Monday, March 21, 2011

If I were African American and you were a member of the Klu Klux Klan...

B’h

If I were an African American who lived in a predominately African American Neighbourhood with people who were Hispanic, Asian and other assorted nationalities of immigrant extraction, and you were a member of an active KKK charter that is not sympathetic to any persons of mixed race or Asian or African or Indian for argument’s sake, origins, that wanted to set up a club house in the middle of my relatively diverse peaceful neighbourhood, what should my reaction to your plans be?

Should I say, ok, that’s fine, but you will have to change your charter that makes you essentially the Klu Klux Klan and allow entry to your club house of all nationalities in our suburb? Should I say, ok, you can live along side us so long as you do it peacefully and keep your hate literature to yourself? Or, ok it is fine to have racist views and to air them in private, so long as they are not made public and do not call for harm to others who are different or despised in your opinion?

Where do we draw lines and maintain the status quo of a relatively multicultural society? How do we define what is racist and what is bigoted, when often the people who use such terms to label others do not even understand the connotations or inferences behind the words in the first place?

A lot of people have been called racists by those who do not even understand that a racist is. A person who is intolerant of another race or races and their creed usually embodies a belief that their particular genetic heritage is superior to others and finally that aggressive or abusive behaviour towards others is justified.
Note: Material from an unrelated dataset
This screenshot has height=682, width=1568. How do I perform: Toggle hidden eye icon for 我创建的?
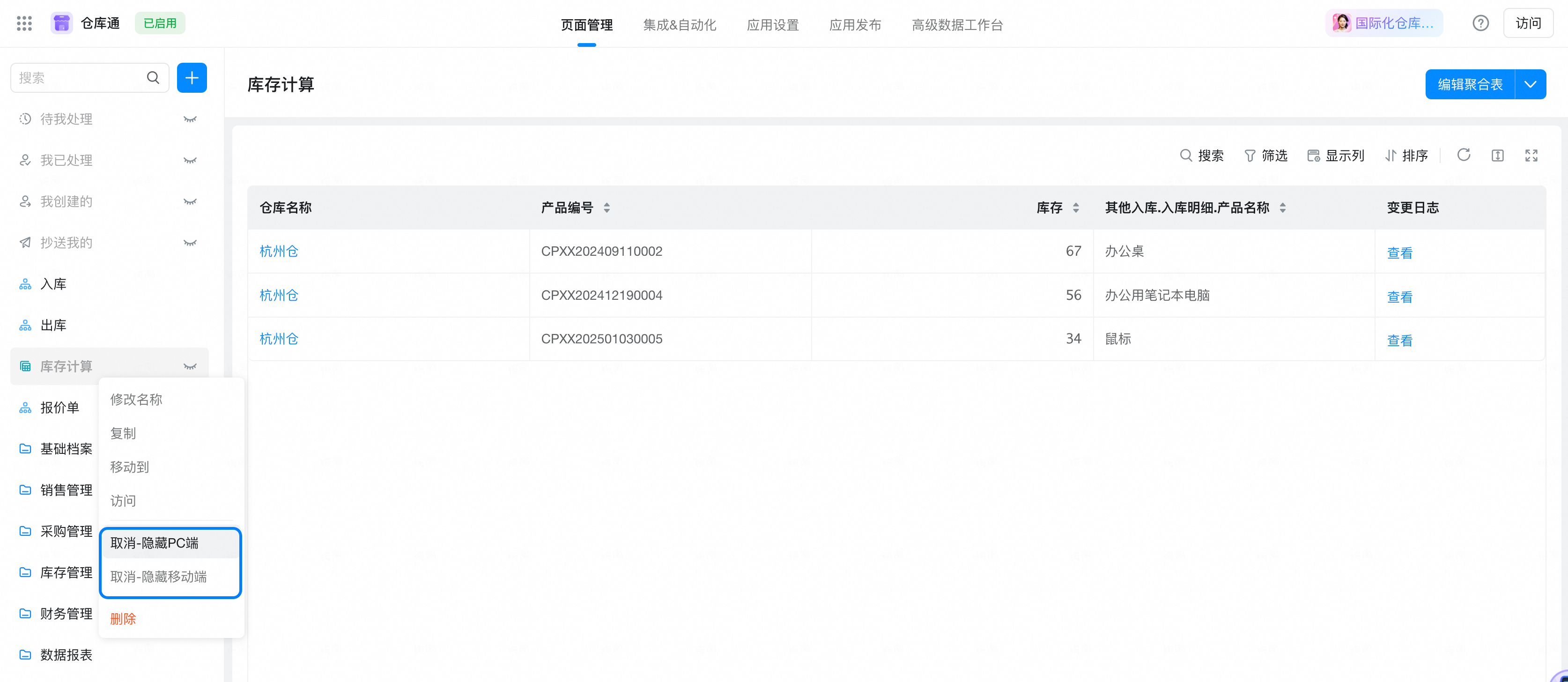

Fairly simple in theory, but an oft misused term.

The term bigot is a lot more complex and there are people who are labelled racists who could more honestly be called bigots and they are not necessarily religious hypocrites. They do adhere to a particular ideology however to the exclusion of others or even to understand other ideologies and their basic beliefs. Let’s look at the word ‘bigot’ which was a term first used by the French to refer to the Normans of Southern Gaul and was said to mean By God and was used to refer to people of a particular creed who refused to look at alternative ideas.

There is a saying ‘you can tell a bigot, but you can’t tell him much.’ It refers in essence to people who refuse to add new knowledge or information to their lexicon that may change the way they perceive something or a situation. People who adhere strictly to their viewpoint and fail to consider other viewpoints or perspectives, are bigots. They will fail to allow commonsense to reign and to competently assess both sides of a situation and form an opinion from all information available. They see only their point of view.

In the case of the Alma Road Community House having a religious prayer group meeting once a week for a few hours, of any religion does not concern me. My question is simply why do they want that particular Community House when they have two mosques in Prahran minutes away and a prayer meeting room at Caulfield Monash where all these three places are outfitted for Muslim prayers and have adequate washing facilities for them? Why are they all men? Why aren’t their women and families taking part in the prayer services and having some sort of function at the same time? If the Port Phillip council is going to be inclusive, they will need to change the facilities at the house to accommodate them. Is it worthwhile and are there the numbers to justify such, considering it is only two hours a week and for forty or so taxi drivers, when there are facilities used daily two or three minutes away?

If there were plans afoot to open a Chabad house in Preston not far from the main mosque for the benefit of around forty Jewish taxi drivers who just wanted to have a minyan there once a week on say a Thursday or a Sunday, I would ask them the same questions that I ask of this group? Why that particular place when there are few if any Jewish families in the area? Don’t you think that is quite a provocative action, knowing how Muslims feel about us, to plonk a Chabad house next to the Preston Mosque? It is not likely to happen, but hypothetically it is the same principle. Think about it.

In conclusion, I am all for diversity and peaceful co-existence, but by the same token, I have a problem with groups who have a charter for violence against others or intolerance of others not like them. Can such a group exist peacefully within our midst? That is the real question. What are we opening ourselves up to and are we being very cleverly manipulated?